:: To do ::
Transcribe the records in full, keeping every character as it is.

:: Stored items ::
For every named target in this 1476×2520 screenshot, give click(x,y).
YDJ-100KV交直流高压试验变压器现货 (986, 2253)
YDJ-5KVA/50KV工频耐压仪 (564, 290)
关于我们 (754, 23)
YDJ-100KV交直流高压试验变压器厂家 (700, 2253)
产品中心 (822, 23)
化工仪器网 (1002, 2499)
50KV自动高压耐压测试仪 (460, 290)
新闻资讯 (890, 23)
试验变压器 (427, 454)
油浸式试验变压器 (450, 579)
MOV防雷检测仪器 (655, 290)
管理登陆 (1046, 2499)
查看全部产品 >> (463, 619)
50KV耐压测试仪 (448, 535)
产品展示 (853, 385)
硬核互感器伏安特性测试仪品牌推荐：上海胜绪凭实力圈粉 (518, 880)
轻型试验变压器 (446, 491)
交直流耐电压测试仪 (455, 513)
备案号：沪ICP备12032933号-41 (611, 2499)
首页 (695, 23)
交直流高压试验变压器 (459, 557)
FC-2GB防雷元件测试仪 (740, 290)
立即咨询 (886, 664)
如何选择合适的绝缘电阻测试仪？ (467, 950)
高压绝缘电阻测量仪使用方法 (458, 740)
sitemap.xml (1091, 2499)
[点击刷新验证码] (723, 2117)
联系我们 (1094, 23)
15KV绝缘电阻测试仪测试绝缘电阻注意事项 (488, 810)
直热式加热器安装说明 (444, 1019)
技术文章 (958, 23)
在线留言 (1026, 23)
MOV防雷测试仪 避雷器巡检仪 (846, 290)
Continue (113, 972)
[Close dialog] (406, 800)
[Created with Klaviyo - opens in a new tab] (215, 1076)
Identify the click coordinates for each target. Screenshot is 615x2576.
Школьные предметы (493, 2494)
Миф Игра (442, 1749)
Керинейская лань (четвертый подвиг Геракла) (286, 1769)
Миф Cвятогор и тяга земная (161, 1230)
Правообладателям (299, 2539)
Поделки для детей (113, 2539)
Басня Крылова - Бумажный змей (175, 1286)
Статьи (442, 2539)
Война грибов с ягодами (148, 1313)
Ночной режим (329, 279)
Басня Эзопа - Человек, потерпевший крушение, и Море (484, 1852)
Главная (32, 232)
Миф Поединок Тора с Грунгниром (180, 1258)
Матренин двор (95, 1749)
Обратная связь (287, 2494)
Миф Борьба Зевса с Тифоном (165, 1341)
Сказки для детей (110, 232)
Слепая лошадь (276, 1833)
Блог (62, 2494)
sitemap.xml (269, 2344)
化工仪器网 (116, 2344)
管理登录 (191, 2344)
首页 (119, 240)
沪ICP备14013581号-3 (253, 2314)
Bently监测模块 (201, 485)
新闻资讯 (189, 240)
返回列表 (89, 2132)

:: Output for this task ::
For every named target in this 1476×2520 screenshot, give click(x,y).
YDJ-100KV交直流高压试验变压器现货 (986, 2253)
YDJ-5KVA/50KV工频耐压仪 (564, 290)
关于我们 (754, 23)
YDJ-100KV交直流高压试验变压器厂家 (700, 2253)
产品中心 (822, 23)
化工仪器网 (1002, 2499)
50KV自动高压耐压测试仪 (460, 290)
新闻资讯 (890, 23)
试验变压器 (427, 454)
油浸式试验变压器 (450, 579)
MOV防雷检测仪器 (655, 290)
管理登陆 (1046, 2499)
查看全部产品 >> (463, 619)
50KV耐压测试仪 (448, 535)
产品展示 (853, 385)
硬核互感器伏安特性测试仪品牌推荐：上海胜绪凭实力圈粉 (518, 880)
轻型试验变压器 (446, 491)
交直流耐电压测试仪 (455, 513)
备案号：沪ICP备12032933号-41 (611, 2499)
首页 (695, 23)
交直流高压试验变压器 (459, 557)
FC-2GB防雷元件测试仪 (740, 290)
立即咨询 (886, 664)
如何选择合适的绝缘电阻测试仪？ (467, 950)
高压绝缘电阻测量仪使用方法 (458, 740)
sitemap.xml (1091, 2499)
[点击刷新验证码] (723, 2117)
联系我们 (1094, 23)
15KV绝缘电阻测试仪测试绝缘电阻注意事项 (488, 810)
直热式加热器安装说明 (444, 1019)
技术文章 (958, 23)
在线留言 (1026, 23)
MOV防雷测试仪 避雷器巡检仪 (846, 290)
Continue (113, 972)
[Close dialog] (406, 800)
[Created with Klaviyo - opens in a new tab] (215, 1076)
Identify the click coordinates for each target. Screenshot is 615x2576.
Школьные предметы (493, 2494)
Миф Игра (442, 1749)
Керинейская лань (четвертый подвиг Геракла) (286, 1769)
Миф Cвятогор и тяга земная (161, 1230)
Правообладателям (299, 2539)
Поделки для детей (113, 2539)
Басня Крылова - Бумажный змей (175, 1286)
Статьи (442, 2539)
Война грибов с ягодами (148, 1313)
Ночной режим (329, 279)
Басня Эзопа - Человек, потерпевший крушение, и Море (484, 1852)
Главная (32, 232)
Миф Поединок Тора с Грунгниром (180, 1258)
Матренин двор (95, 1749)
Обратная связь (287, 2494)
Миф Борьба Зевса с Тифоном (165, 1341)
Сказки для детей (110, 232)
Слепая лошадь (276, 1833)
Блог (62, 2494)
sitemap.xml (269, 2344)
化工仪器网 (116, 2344)
管理登录 (191, 2344)
首页 (119, 240)
沪ICP备14013581号-3 (253, 2314)
Bently监测模块 (201, 485)
新闻资讯 (189, 240)
返回列表 (89, 2132)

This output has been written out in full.